▸ EXERCISE MATERIAL
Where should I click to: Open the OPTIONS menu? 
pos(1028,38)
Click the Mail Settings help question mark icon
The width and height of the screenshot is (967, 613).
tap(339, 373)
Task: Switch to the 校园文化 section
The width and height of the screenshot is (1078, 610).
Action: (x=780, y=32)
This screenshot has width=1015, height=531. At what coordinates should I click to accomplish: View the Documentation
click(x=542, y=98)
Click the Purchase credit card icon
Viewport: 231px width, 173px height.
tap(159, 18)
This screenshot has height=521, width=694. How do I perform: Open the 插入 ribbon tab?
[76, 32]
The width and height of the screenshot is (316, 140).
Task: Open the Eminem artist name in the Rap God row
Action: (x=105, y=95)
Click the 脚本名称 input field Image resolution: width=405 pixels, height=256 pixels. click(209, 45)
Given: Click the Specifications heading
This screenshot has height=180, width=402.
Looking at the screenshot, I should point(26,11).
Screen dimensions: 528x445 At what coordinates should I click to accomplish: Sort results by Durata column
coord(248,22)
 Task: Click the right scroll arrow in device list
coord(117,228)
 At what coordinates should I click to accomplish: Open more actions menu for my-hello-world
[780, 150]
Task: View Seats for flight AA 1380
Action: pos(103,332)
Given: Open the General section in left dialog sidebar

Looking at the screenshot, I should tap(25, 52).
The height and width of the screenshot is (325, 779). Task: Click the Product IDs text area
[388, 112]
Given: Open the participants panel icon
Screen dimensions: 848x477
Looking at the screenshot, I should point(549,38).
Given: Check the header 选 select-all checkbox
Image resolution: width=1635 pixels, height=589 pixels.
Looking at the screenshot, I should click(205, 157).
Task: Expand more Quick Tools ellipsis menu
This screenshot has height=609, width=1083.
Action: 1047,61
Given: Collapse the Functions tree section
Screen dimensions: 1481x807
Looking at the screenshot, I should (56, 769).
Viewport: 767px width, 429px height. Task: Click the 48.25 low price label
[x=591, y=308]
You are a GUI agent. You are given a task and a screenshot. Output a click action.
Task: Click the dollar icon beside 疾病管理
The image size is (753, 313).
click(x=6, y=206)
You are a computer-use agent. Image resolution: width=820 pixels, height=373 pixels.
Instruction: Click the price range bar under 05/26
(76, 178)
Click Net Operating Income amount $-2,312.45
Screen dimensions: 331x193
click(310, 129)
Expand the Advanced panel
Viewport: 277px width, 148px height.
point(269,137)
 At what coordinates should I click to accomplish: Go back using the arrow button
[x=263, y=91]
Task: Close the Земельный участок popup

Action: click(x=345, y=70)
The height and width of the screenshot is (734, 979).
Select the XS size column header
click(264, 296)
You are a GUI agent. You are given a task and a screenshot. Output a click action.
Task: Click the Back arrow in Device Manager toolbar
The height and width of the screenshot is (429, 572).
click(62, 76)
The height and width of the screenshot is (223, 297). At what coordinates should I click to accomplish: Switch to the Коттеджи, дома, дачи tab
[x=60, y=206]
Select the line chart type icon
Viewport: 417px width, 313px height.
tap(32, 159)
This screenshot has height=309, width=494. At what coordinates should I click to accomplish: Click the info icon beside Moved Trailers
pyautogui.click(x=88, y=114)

▸ HOW TO COMPLETE THIS TASK
Filter the records above down to the lines containing "Expand".

▸ WRITTEN REPLY
Task: Expand more Quick Tools ellipsis menu
Expand the Advanced panel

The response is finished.